* [Dataset entries]:
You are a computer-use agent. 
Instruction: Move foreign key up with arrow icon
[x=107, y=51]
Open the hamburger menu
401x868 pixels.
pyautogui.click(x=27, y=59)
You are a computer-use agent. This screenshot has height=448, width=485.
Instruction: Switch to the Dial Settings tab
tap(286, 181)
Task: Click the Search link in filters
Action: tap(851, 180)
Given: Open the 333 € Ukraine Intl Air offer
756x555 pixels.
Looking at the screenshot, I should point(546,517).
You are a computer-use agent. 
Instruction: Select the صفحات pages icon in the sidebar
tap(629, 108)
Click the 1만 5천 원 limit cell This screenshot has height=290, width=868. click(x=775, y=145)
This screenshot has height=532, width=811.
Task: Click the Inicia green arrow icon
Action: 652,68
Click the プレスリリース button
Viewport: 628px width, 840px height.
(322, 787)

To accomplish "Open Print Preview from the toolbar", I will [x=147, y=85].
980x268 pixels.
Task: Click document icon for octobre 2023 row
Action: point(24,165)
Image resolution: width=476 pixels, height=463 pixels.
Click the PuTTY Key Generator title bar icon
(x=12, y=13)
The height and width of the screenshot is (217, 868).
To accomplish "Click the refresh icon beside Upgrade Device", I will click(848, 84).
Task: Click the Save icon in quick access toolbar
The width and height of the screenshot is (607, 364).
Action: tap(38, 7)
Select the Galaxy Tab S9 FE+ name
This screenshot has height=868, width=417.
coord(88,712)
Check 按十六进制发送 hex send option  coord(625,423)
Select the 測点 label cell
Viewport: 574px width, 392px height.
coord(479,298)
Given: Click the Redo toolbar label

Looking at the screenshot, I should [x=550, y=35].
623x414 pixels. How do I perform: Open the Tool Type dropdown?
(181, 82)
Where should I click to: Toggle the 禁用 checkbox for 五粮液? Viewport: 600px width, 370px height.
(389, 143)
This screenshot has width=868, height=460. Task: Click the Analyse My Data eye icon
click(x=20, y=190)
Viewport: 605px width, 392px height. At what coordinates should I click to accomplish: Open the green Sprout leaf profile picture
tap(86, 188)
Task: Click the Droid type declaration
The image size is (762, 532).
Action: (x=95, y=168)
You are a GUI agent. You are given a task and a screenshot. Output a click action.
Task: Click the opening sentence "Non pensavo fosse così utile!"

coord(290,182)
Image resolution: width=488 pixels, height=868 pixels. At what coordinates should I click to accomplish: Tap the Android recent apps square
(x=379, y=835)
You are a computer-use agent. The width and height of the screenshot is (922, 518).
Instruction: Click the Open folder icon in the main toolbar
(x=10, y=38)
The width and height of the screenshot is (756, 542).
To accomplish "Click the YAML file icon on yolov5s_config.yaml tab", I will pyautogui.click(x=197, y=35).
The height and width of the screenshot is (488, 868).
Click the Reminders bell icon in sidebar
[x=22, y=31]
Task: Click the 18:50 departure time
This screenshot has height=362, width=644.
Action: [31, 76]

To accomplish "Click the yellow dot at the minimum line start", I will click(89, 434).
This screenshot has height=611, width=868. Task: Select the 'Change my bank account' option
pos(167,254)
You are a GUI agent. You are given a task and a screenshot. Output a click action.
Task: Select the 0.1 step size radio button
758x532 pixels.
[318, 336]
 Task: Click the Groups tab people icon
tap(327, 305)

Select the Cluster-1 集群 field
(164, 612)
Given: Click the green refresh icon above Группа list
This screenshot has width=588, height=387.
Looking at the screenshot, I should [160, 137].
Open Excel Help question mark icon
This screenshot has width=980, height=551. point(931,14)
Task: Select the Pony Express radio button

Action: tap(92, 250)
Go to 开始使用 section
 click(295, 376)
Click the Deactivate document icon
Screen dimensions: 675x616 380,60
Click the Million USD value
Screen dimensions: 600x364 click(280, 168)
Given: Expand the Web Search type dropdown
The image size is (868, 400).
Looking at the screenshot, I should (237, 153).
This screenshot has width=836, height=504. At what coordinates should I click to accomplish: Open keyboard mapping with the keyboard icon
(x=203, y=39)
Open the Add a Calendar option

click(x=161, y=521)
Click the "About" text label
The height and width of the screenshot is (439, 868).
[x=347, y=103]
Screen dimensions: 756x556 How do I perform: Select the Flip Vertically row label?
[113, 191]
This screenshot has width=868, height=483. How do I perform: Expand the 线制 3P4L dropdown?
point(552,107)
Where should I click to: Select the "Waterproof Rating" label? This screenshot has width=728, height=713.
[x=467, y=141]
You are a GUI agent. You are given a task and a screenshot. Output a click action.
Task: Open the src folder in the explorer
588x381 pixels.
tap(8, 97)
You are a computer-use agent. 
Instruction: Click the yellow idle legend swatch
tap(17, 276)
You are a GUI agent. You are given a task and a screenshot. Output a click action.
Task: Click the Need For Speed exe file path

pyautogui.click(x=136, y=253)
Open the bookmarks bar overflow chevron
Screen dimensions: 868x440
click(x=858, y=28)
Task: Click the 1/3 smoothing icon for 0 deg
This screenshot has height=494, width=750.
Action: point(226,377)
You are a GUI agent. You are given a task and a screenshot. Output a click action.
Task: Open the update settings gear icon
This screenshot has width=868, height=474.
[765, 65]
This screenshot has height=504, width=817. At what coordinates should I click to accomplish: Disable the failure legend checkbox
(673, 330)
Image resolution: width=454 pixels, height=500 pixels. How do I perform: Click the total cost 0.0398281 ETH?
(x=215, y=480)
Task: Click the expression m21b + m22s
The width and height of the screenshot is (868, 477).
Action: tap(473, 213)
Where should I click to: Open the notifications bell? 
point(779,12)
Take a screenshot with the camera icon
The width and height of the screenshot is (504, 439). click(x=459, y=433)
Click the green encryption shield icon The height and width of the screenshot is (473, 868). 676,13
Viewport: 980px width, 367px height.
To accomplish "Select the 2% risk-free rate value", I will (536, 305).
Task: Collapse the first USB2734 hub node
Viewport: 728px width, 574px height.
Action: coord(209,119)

* [Task to carry out]: Find every line above that contains the word "refresh", and return each one.

* [Exercise answer]:
To accomplish "Click the refresh icon beside Upgrade Device", I will click(848, 84).
Given: Click the green refresh icon above Группа list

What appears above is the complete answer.